RECORDED INFORMATION Start Marker

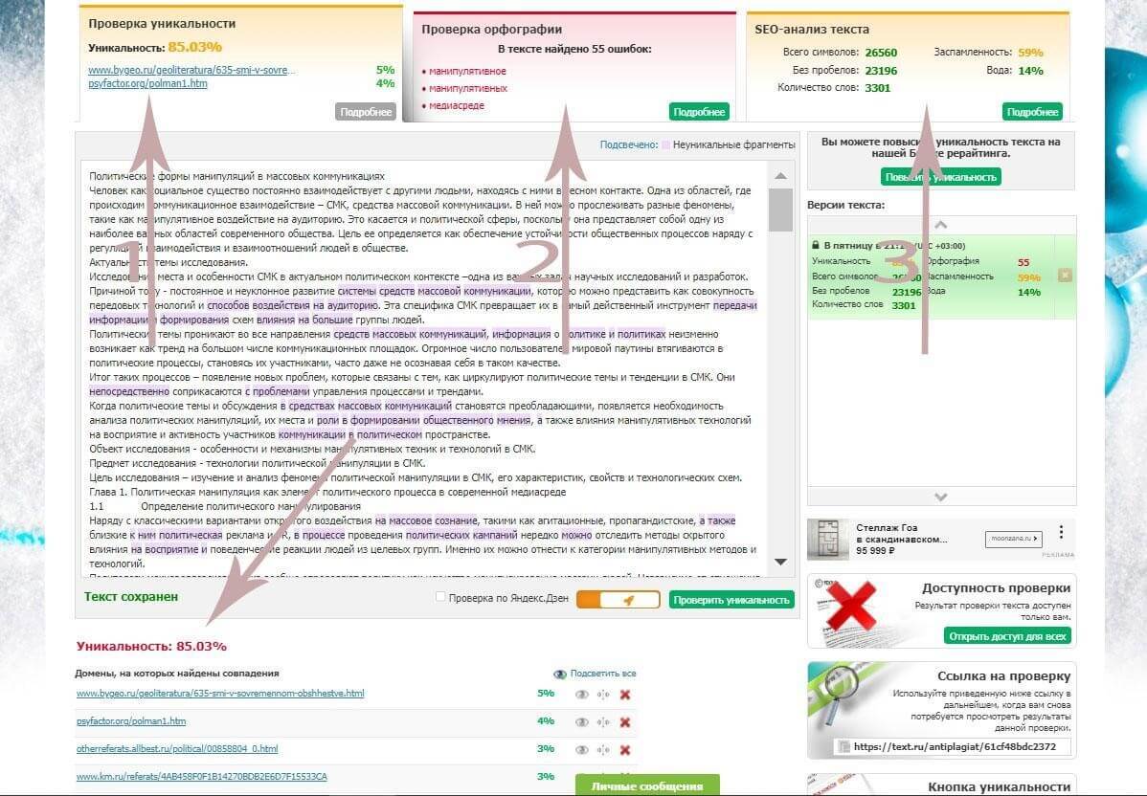Click the eye icon for bygeo.ru row
The width and height of the screenshot is (1147, 796).
[x=581, y=695]

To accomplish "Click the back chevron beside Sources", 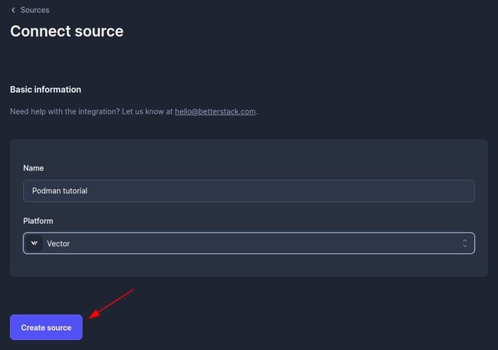I will pos(13,10).
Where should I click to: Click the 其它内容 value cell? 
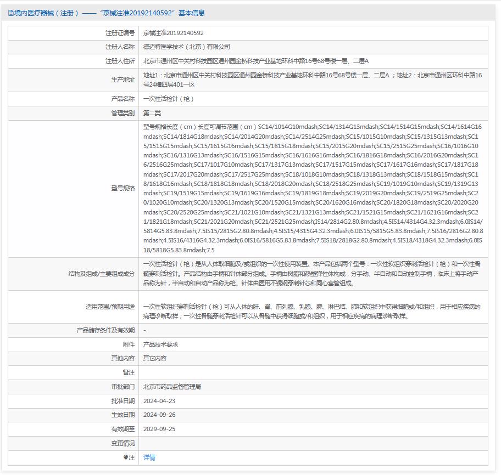click(x=154, y=358)
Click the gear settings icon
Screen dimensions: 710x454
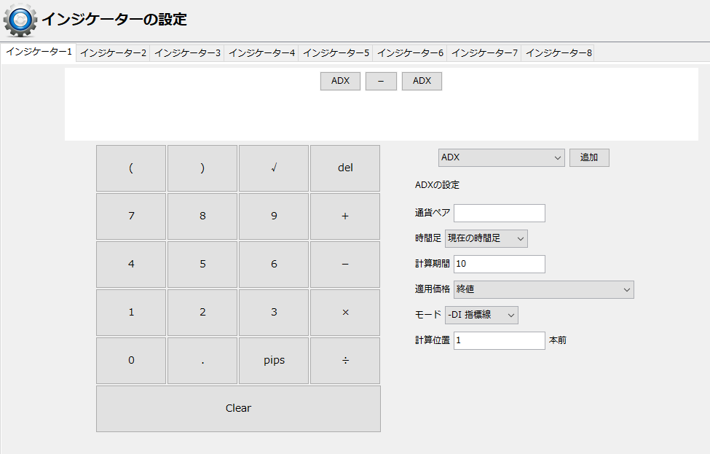[20, 20]
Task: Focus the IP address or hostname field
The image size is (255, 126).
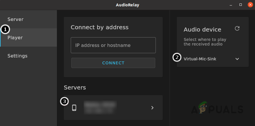Action: 113,45
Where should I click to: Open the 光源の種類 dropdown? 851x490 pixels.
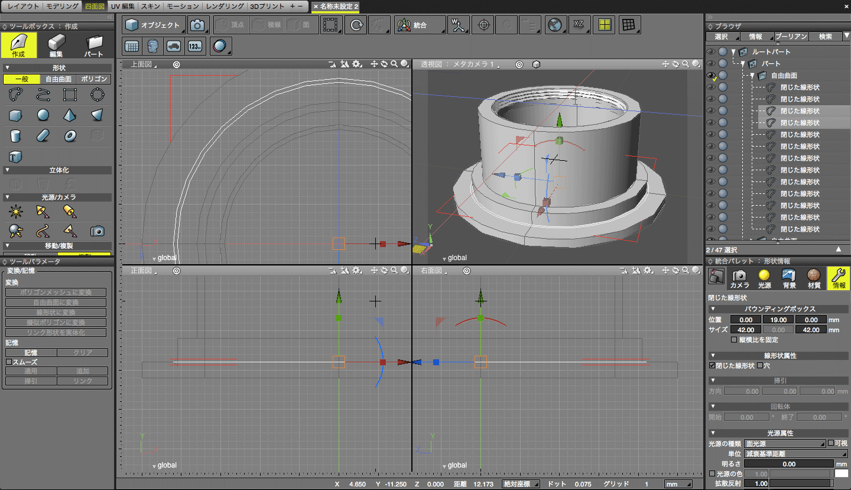pos(785,443)
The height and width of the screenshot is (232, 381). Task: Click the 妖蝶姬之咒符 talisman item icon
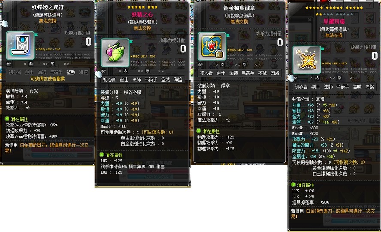point(21,46)
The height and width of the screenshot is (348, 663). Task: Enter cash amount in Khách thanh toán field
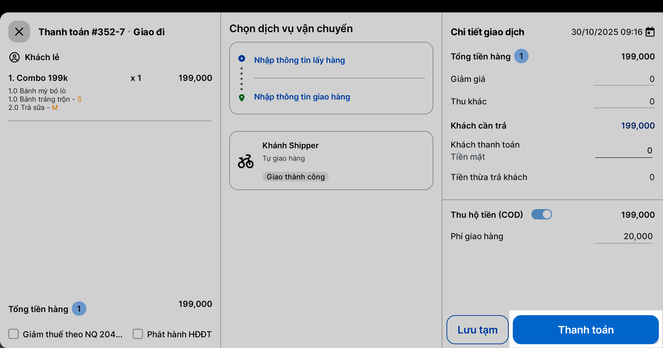pos(624,151)
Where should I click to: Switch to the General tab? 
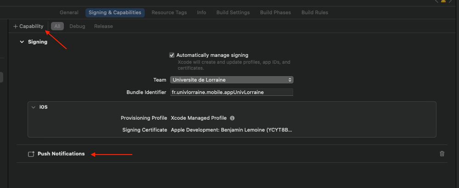69,12
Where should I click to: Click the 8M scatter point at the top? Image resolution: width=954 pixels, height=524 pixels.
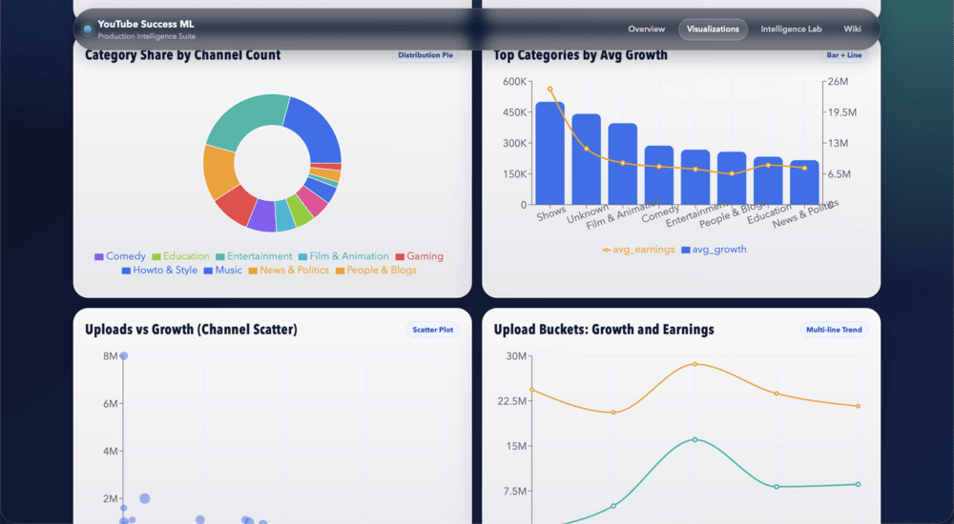[123, 356]
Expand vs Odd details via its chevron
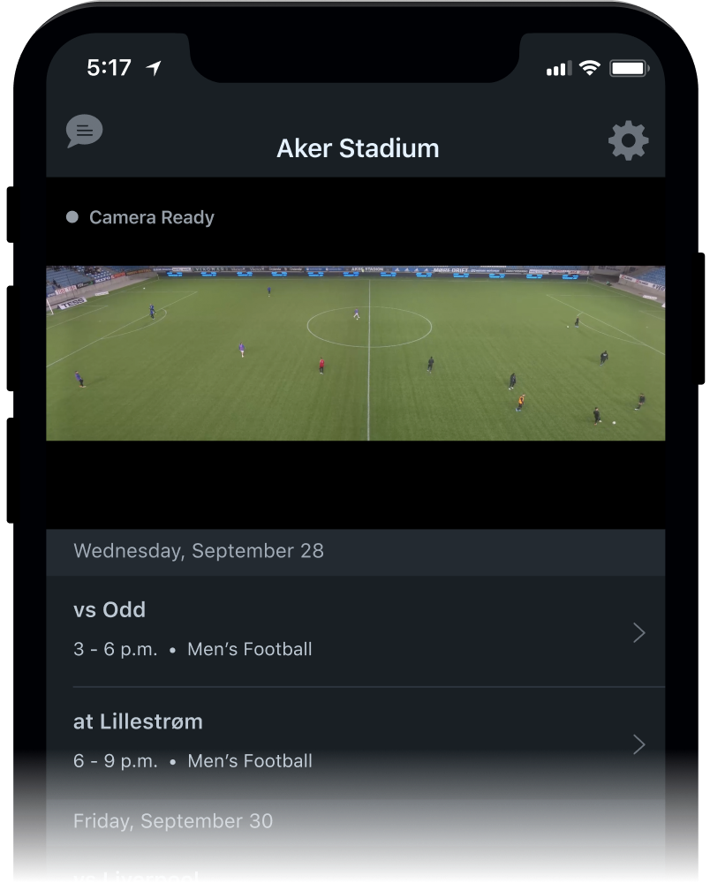This screenshot has height=883, width=710. pos(638,632)
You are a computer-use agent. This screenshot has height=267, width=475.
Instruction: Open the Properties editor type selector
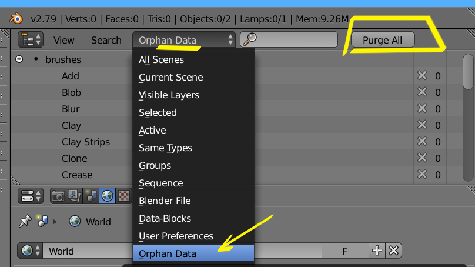pyautogui.click(x=31, y=196)
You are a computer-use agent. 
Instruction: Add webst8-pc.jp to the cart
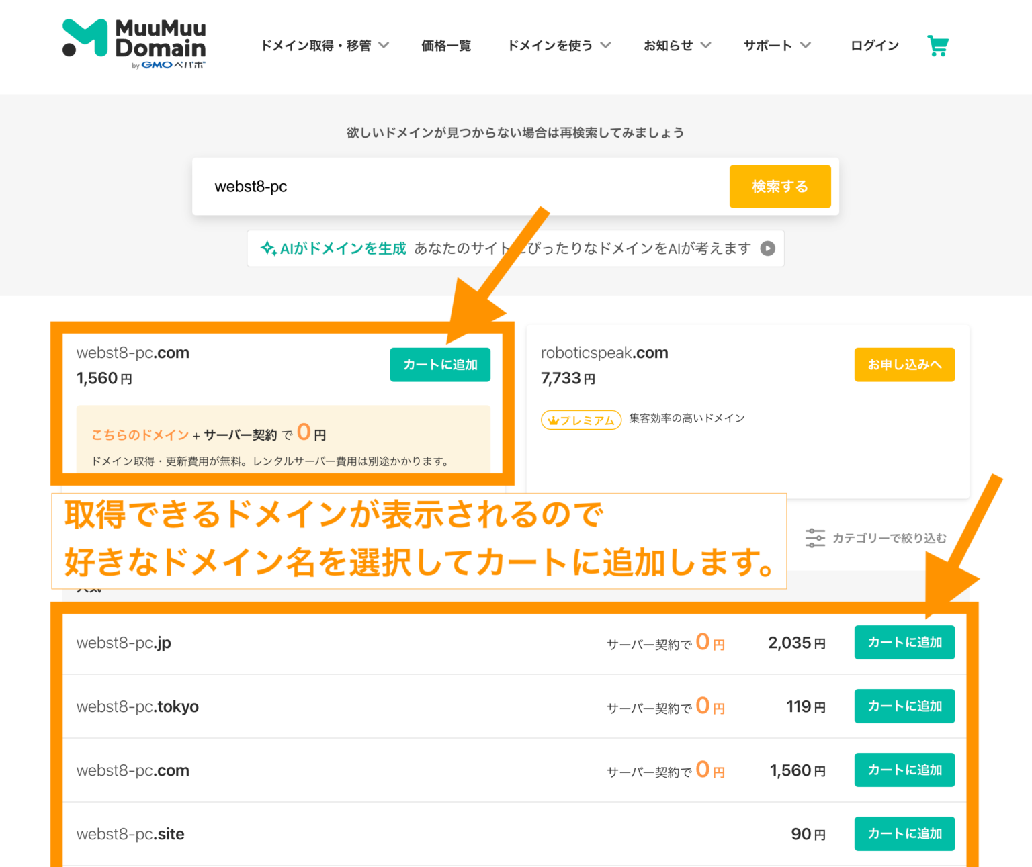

RECORDED INFORMATION End Marker

_TASK ITEM_
Starting with the line that holds "The image size is (255, 126).", copy every line exactly through the final line of the material, but skip the pictures.

_EXERCISE OUTPUT_
The image size is (255, 126).
Action: 113,45
Where should I click to: Open the 光源の種類 dropdown? 851x490 pixels.
pos(785,443)
The height and width of the screenshot is (232, 381). Task: Click the 妖蝶姬之咒符 talisman item icon
point(21,46)
The height and width of the screenshot is (348, 663). Task: Enter cash amount in Khách thanh toán field
pos(624,151)
Where should I click to: Switch to the General tab? 
69,12
Where should I click to: Click the 8M scatter point at the top? Image resolution: width=954 pixels, height=524 pixels.
[123, 356]
Expand vs Odd details via its chevron
This screenshot has height=883, width=710. pos(638,632)
You are a computer-use agent. This screenshot has height=267, width=475.
Instruction: Open the Properties editor type selector
pyautogui.click(x=31, y=196)
You are a computer-use agent. 
Instruction: Add webst8-pc.jp to the cart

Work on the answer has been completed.